| CONSIGNES |
[A] Répondez à ces questions sur le texte sur les politiques monétaires :
(i) De combien de points de base la Réserve Fédérale annoncera-t-elle la hausse de son taux directeur début mai ?
(ii) Quel taux directeur les investisseurs anticipent-ils dorénavant en fin d'année ?
(iii) À partir de quel mois Luis de Guindos soutient-il la fin des achats d'actifs ?
[B] Rédigez la suite du texte sur les politiques monétaires, à partir de la dernière phrase.

| TEXTE PRÉSENTÉ |
Il est acquis que les politiques monétaires des banques centrales deviendront plus restrictives en 2022. Début mai, la Réserve Fédérale annoncera une hausse de son taux directeur de 50 points de base et une réduction annuelle de la taille de son bilan équivalente à 1100 milliards de dollars soit 12% de ses actifs. Les investisseurs anticipent dorénavant un taux directeur d’au moins 2,50% en fin d’année. Dans le reste du monde, le durcissement des conditions monétaires s’est poursuivi ces deux derniers mois par des hausses de taux de 25 (Royaume-Uni, Corée du Sud, Norvège), 50 (Canada, Nouvelle-Zélande), 100 (Brésil, Pologne, Ukraine) à 1050 points de base (Russie).

En zone euro, le changement de cap est beaucoup plus progressif. Jusqu'à présent, la seule mesure concrète de la Banque Centrale Européenne est la fin des nouveaux achats d'actifs dans le cadre du programme d'urgence pandémie (PEPP) en mars. Ceux liés au programme traditionnel (APP) pourraient également prendre fin prochainement pour ouvrir la voie à une hausse des taux d’intérêt. Il n'y aura donc pas de réduction du bilan de la BCE. En outre, la proposition de Joachim Nagel (Bundesbank) de mettre fin précocement aux achats d’actifs a déjà fait son chemin: Luis de Guindos (vice-président) soutient désormais celle-ci dès le mois de juillet pour augmenter le taux directeur en septembre 2022 au plus tard.

| ENTRÉES FOURNIES |
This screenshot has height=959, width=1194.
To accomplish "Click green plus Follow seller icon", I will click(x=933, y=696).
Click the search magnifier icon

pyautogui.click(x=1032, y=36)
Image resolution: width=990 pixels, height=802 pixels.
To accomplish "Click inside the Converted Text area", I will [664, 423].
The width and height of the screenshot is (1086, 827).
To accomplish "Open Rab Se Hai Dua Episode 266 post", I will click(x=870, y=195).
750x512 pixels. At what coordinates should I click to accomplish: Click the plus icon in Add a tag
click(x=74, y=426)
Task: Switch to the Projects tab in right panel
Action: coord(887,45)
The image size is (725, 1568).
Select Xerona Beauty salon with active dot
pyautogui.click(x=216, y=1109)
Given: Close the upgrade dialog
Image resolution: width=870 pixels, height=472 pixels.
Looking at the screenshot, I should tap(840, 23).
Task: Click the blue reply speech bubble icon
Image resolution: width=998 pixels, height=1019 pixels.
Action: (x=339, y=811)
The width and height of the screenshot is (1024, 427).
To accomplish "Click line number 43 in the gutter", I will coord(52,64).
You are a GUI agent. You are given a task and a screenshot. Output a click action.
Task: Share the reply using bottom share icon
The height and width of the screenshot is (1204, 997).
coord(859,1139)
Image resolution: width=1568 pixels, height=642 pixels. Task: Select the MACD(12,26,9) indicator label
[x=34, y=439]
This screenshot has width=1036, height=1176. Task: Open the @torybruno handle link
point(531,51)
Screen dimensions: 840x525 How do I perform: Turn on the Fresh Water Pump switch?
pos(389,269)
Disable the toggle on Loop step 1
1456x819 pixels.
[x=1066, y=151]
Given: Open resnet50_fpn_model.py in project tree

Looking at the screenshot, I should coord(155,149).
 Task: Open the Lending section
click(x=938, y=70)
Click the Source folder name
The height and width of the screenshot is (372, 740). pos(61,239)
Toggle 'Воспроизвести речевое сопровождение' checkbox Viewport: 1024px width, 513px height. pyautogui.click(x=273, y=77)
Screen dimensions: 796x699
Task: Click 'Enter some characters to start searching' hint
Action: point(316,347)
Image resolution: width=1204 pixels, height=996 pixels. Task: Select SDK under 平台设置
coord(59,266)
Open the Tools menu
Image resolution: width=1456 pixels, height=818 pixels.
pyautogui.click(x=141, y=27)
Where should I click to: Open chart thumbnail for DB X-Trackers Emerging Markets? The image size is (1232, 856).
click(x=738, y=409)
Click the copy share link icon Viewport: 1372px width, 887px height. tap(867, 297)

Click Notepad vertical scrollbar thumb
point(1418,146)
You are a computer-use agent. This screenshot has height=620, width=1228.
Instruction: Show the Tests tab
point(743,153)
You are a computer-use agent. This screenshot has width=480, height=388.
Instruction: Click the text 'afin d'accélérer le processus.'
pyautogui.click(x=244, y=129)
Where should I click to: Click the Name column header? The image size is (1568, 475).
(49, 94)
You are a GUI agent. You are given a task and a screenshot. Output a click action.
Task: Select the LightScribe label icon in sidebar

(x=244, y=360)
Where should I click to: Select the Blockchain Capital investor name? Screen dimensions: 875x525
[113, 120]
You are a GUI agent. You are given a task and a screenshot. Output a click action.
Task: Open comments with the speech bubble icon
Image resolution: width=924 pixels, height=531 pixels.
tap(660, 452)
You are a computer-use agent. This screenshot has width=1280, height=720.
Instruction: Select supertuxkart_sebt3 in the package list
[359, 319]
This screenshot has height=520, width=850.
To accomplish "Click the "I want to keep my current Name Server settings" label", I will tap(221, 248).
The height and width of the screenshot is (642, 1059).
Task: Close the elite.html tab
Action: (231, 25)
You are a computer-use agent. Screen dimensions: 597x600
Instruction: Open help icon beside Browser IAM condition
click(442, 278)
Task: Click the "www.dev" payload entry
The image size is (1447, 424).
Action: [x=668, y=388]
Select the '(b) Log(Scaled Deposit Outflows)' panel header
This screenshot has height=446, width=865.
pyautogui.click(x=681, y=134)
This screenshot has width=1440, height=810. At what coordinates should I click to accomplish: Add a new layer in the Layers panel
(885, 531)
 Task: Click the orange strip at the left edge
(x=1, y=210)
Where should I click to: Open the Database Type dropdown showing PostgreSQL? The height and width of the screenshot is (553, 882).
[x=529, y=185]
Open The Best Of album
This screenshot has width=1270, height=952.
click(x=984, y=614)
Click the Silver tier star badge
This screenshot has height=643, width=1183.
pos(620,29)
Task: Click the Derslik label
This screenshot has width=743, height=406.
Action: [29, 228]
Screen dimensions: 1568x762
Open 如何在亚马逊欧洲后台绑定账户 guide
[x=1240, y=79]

| EN RÉPONSE |
[A]
(i) De 50 points de base.
(ii) Un taux directeur d'au moins 2,50 %.
(iii) Dès le mois de juillet.

[B]
Ce durcissement poussif des conditions monétaires s’explique par les chocs d’offre qui placent la BCE devant un dilemme. Si le taux augmente trop vite pour lutter contre l'inflation, alors l’activité économique pourrait fortement ralentir et éventuellement entrer en récession. Si, au contraire, la BCE tente de préserver la croissance économique, alors elle risque de consolider l'inflation. Il n'existe pas de thérapie monétaire indolore face au choc d'offre actuel. Un contexte qui a conduit le Fonds monétaire international a abaisser ses attentes de croissance en zone euro à 2,8% (-1,1 point), et en Allemagne à 2,1% (-1,7pt). La banque centrale est désormais contrainte d’arbitrer entre les coûts macroéconomiques potentiels de ses décisions de politique monétaire.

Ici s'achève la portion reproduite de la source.